We include SOTA models from each benchmark paper, such as MiniCPM-GUI (GUI-Act), PaLM-2S (AndroidControl), and OdysseyAgent (GUI-Odyssey). Since the OmniAct paper only evaluated open-source models with poor performance, we provide SeeClick results as its SOTA. As shown in the table above, OS-Atlas outperforms state-of-the-art models on Gui-Act, Omni-Act, and AC. Notably, OdysseyAgent reports results both with and without history input (53.68 and 65.22, respectively), where history represents a sequence of past actions. In contrast, most other datasets use past steps' instructions as history. Thus, in the submitted version, we did not utilize the history field from GUI-Odyssey during both training and inference. To ensure a fair comparison, we conducted additional experiments incorporating the action history input, which resulted in 63.10 and 68.16 for OS-Atlas-4B and 7B respectively. Under both settings, we found that OS-Atlas significantly outperforms OdysseyAgent.

To ensure that most datasets remain available for OOD evaluation, OS-Atlas is initially trained using a limited selection of 3 agent datasets. To fully leverage its potential for broader applications, we use all 7 agent datasets for multitask fine-tuning. We found that OS-Atlas-Pro generally outperforms our previous model across most datasets, with the exceptions of GUI-Act-Web and AndroidControl-Low. These two datasets have significantly larger training sets, which makes simple SFT prone to overfitting and results in artificially high performance.

Q2: OS-ATLAS (7B) performs worse than OS-ATLAS (4B) on the AndroidControl-Low/High and GUI-Odyssey benchmarks. Moreover, OS-ATLAS (7B) exhibits poorer performance on the AndroidControl-High and GUI-Odyssey benchmarks compared to SeeClick, which uses Qwen-VL as the base model and a lower fixed input resolution (448x448). It would be beneficial to provide an explanation for this performance gap.

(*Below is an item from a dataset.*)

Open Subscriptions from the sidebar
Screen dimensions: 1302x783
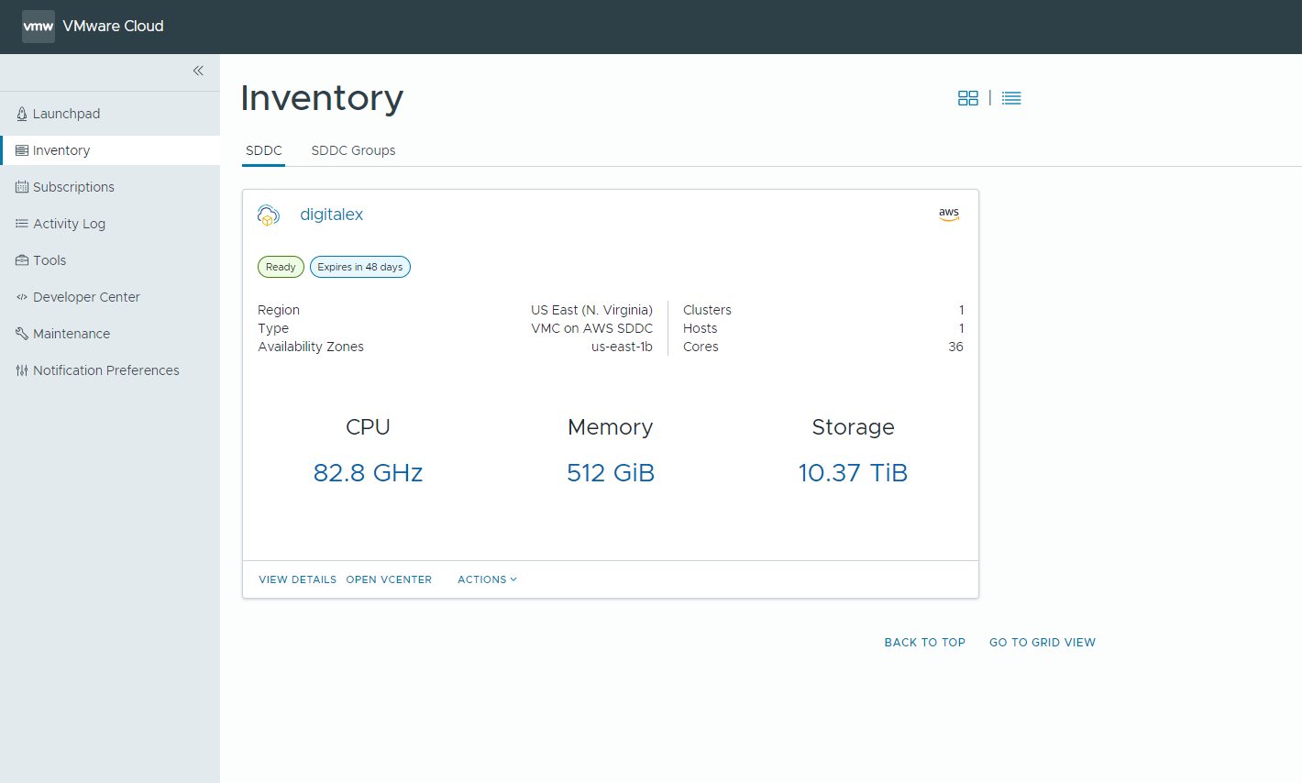coord(73,187)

A2: As explained in Response Part 1 above, these are due to a mistake in the 7B models' evaluation scripts. With the updated Table 4 and 5, where OS-ATLAS (7B) now demonstrates significant performance improvements over both OS-ATLAS (4B) and SeeClick, your concerns shall be addressed.

Q3: Which benchmark is used in Figure 5?

A3: We use benchmarks as in Table 4 and 5. In Figure 5, we report the averaged performances on each platform (e.g., Web domain includes Gui-Act-Web and OmniAct-Web). We will provide clearer explanations about the benchmark composition in a later version of the paper.